- Goal of the exercise
For this exercise, please return exactly the line containing "Where should I" and each line after it through the end of the records, with no pictures included.

+===+

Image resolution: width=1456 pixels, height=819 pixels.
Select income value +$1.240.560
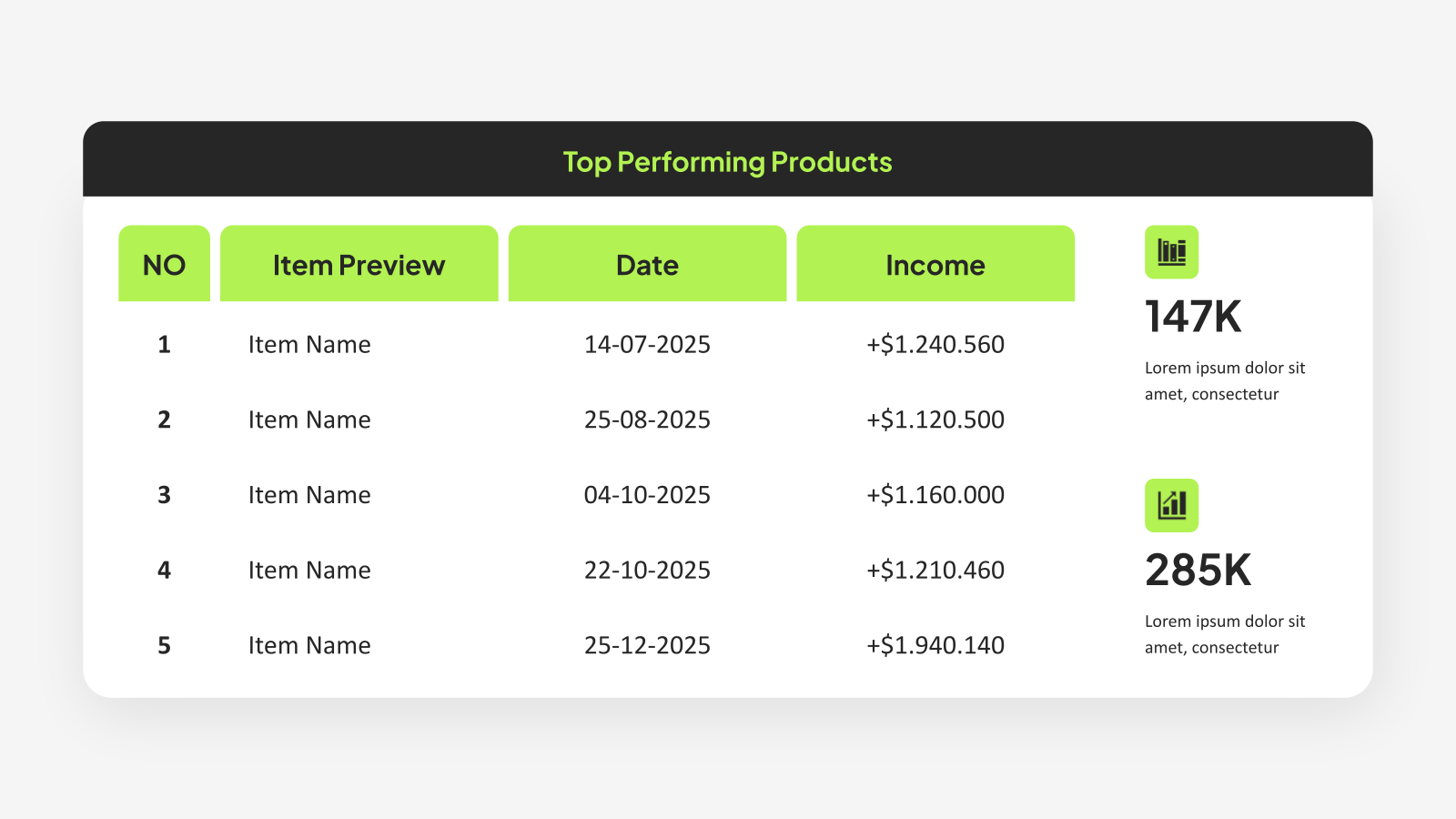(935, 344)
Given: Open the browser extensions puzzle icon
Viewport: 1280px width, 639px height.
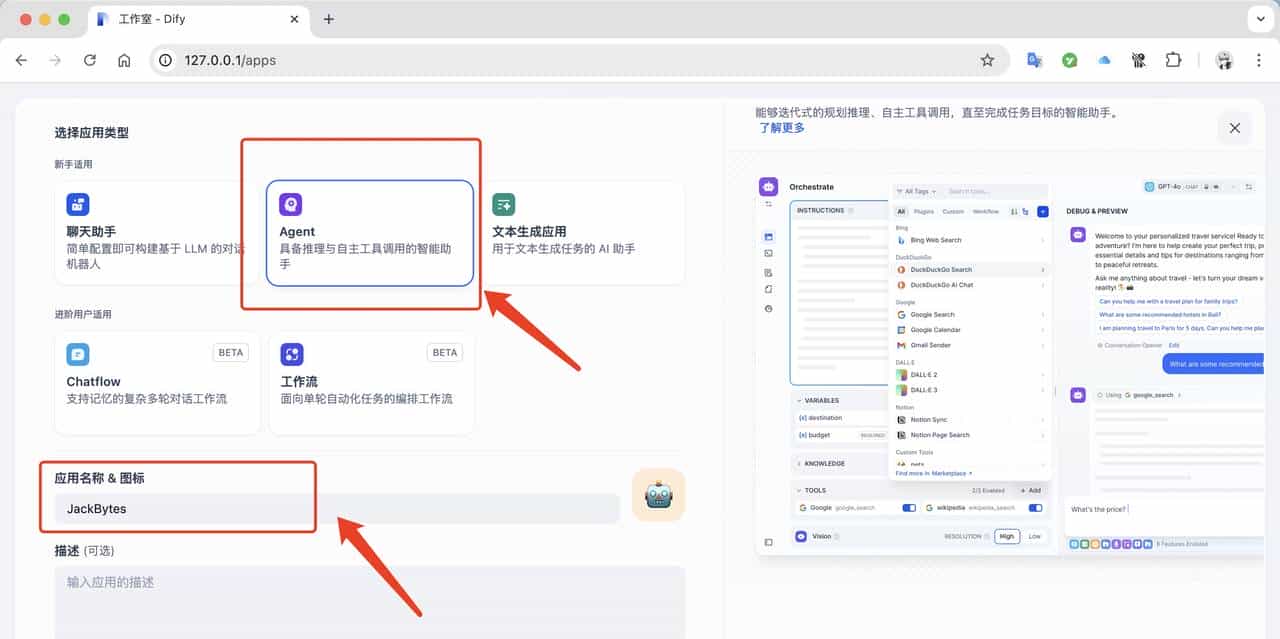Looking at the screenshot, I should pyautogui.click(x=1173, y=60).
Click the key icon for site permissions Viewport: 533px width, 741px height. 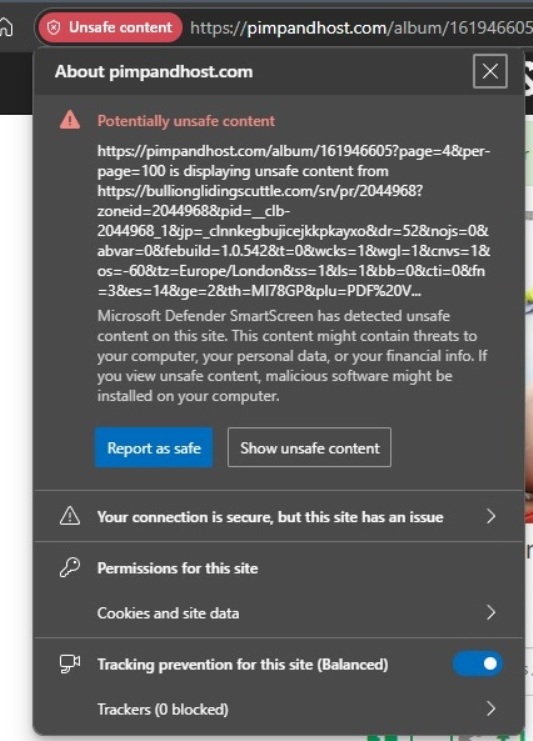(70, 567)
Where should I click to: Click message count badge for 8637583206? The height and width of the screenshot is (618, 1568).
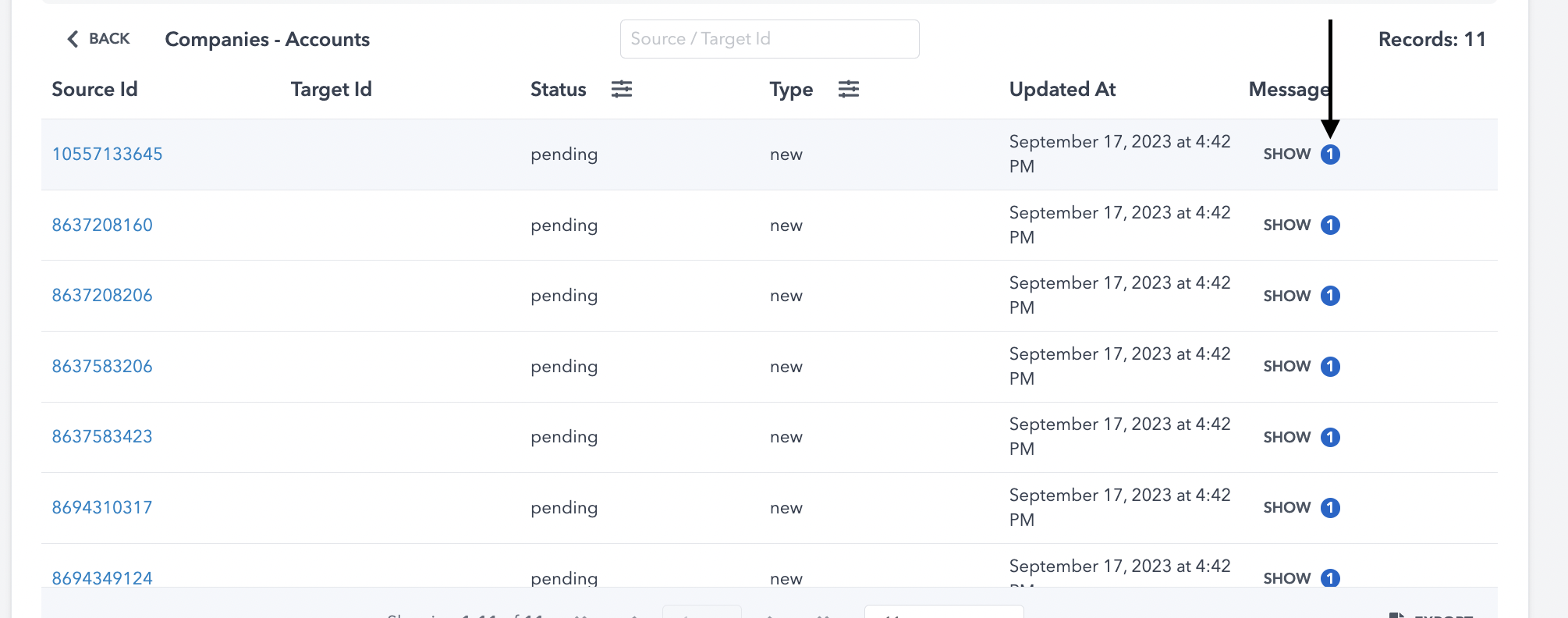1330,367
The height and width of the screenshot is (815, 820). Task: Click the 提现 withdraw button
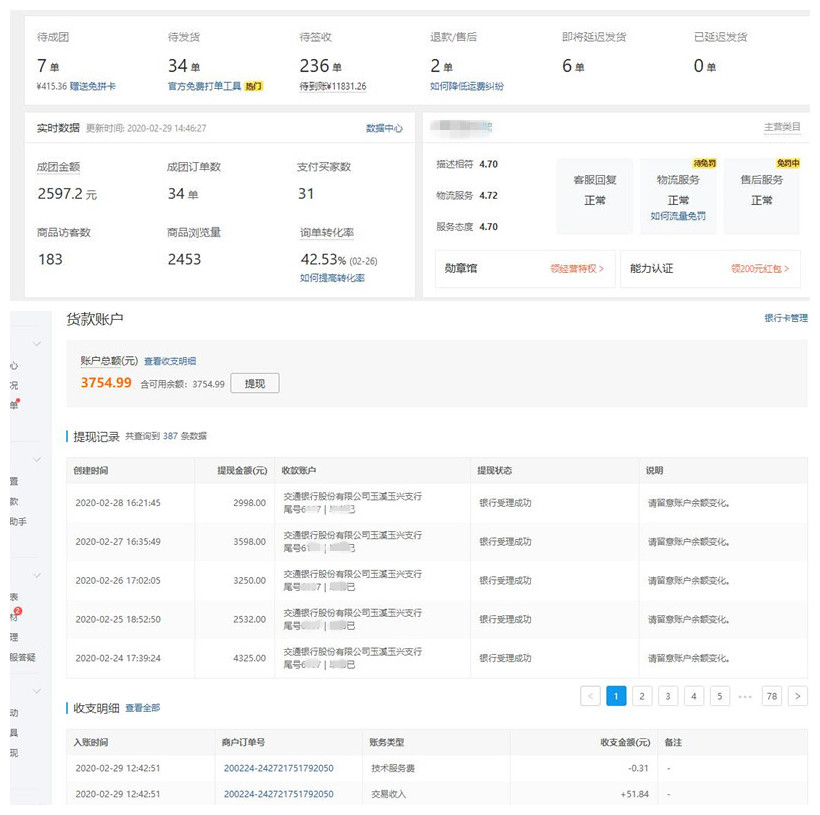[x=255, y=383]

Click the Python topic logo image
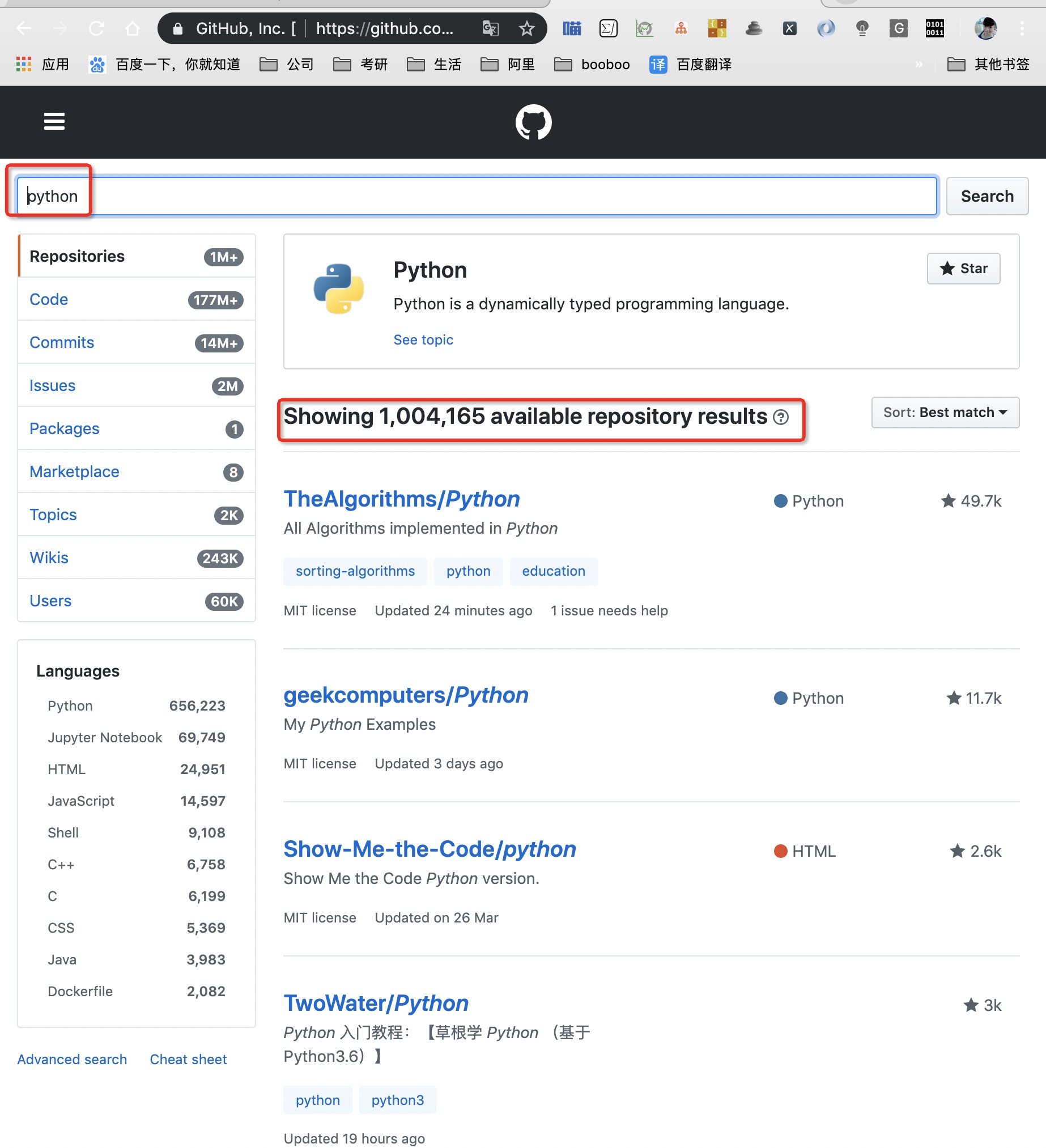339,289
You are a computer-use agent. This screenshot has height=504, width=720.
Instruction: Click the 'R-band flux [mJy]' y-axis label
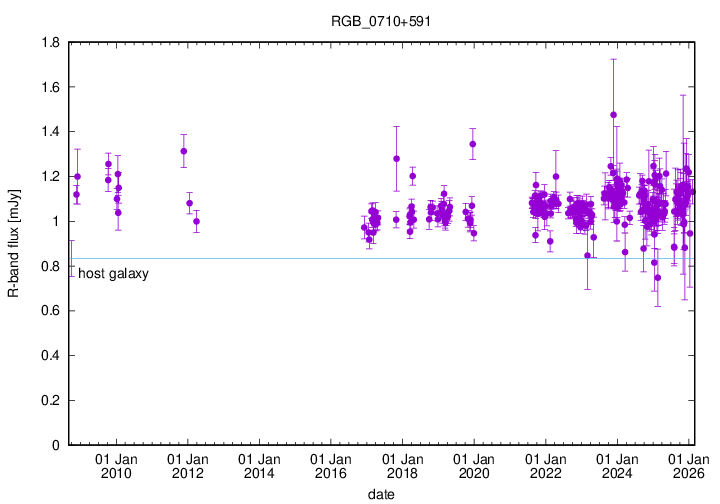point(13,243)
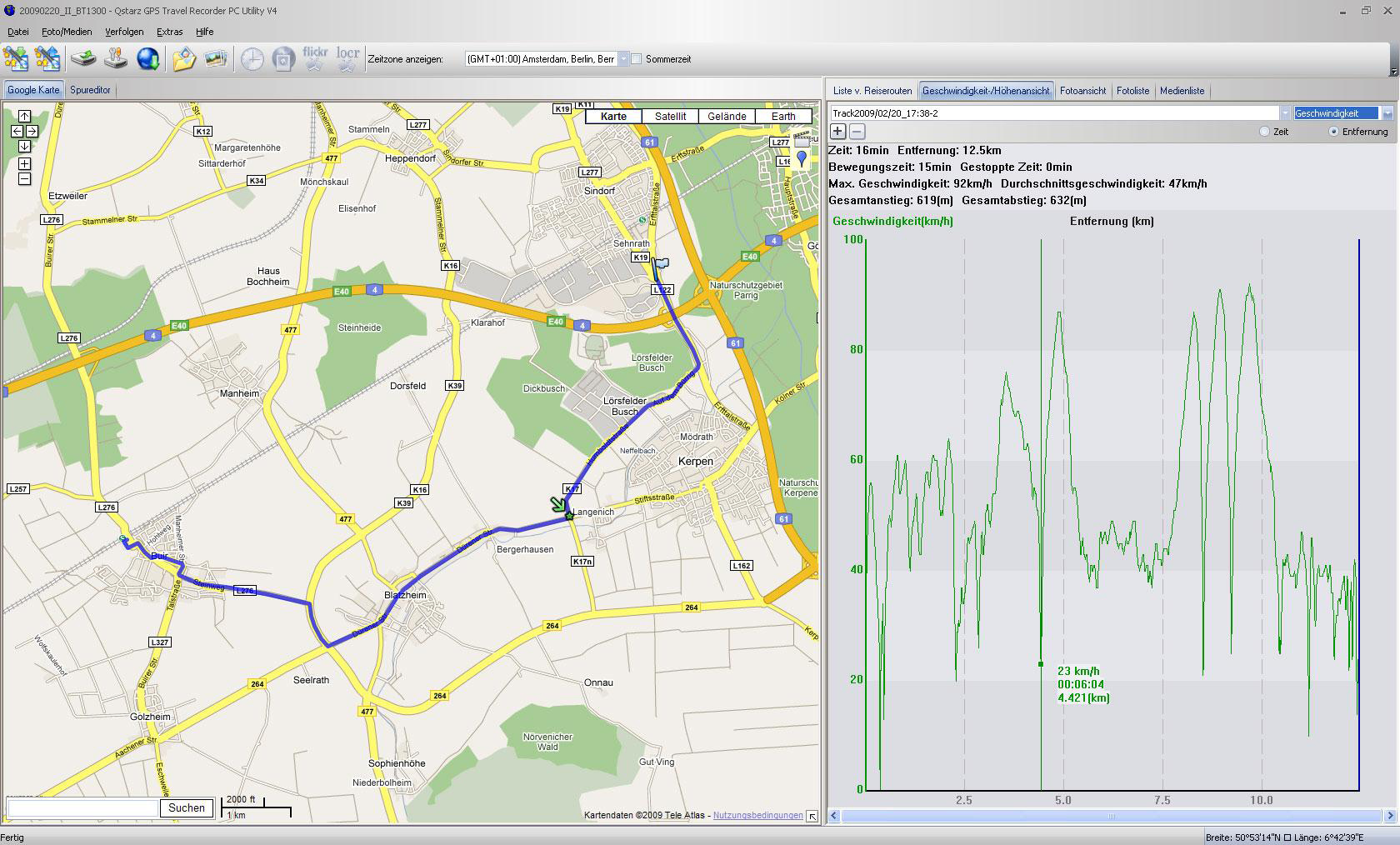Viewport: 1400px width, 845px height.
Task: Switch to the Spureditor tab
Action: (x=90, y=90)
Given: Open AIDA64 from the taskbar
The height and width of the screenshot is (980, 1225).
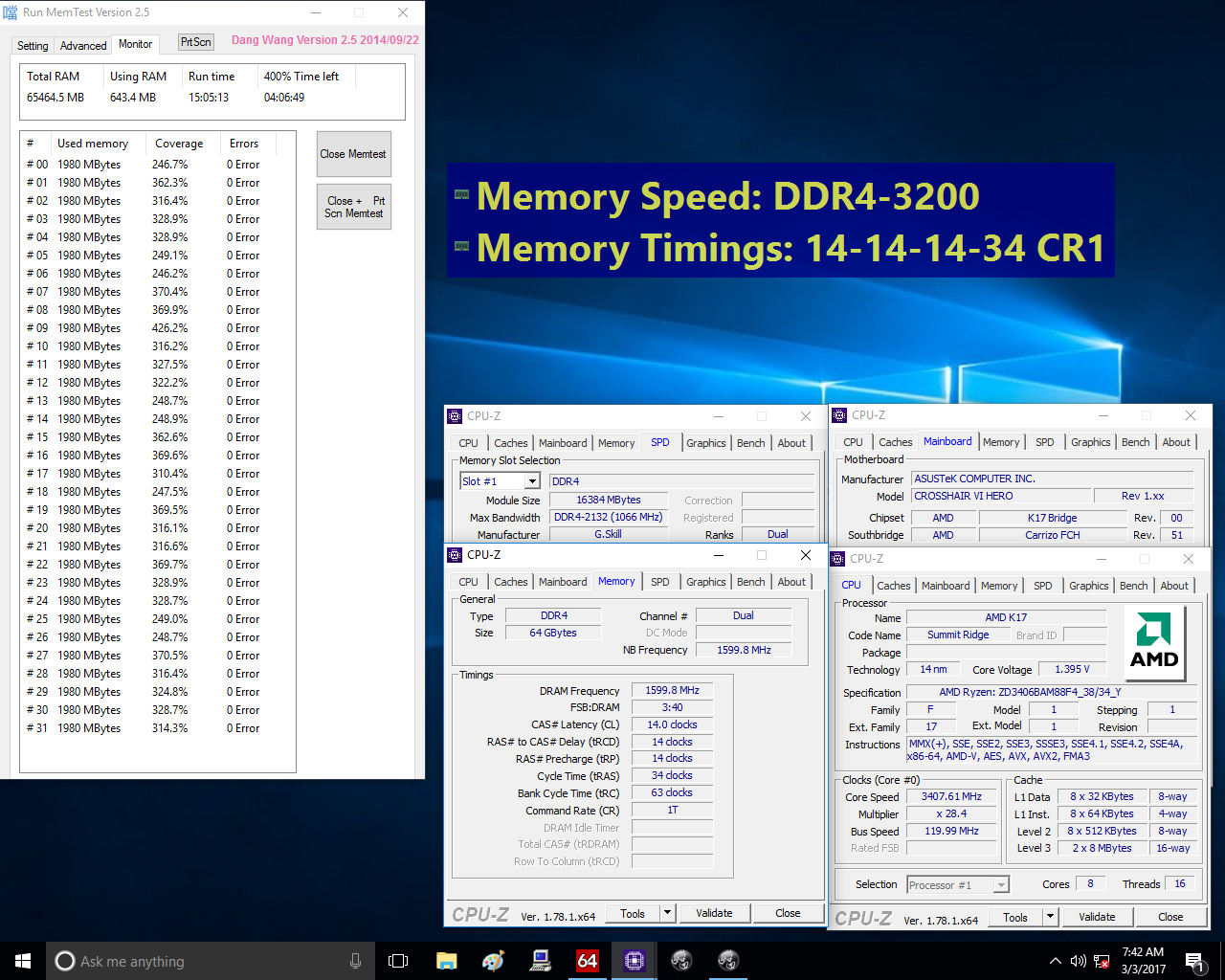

+===+

- Solution for this task
Where should I click to: Click message count badge for 8637583206? The height and width of the screenshot is (618, 1568).
1330,367
The height and width of the screenshot is (815, 820). Task: Click the 提现 withdraw button
[x=255, y=383]

Click the Python topic logo image
339,289
You are a computer-use agent. This screenshot has height=504, width=720.
Instruction: Click the 'R-band flux [mJy]' y-axis label
point(13,243)
Viewport: 1400px width, 845px height.
Task: Switch to the Spureditor tab
Action: (x=90, y=90)
Given: Open AIDA64 from the taskbar
The height and width of the screenshot is (980, 1225).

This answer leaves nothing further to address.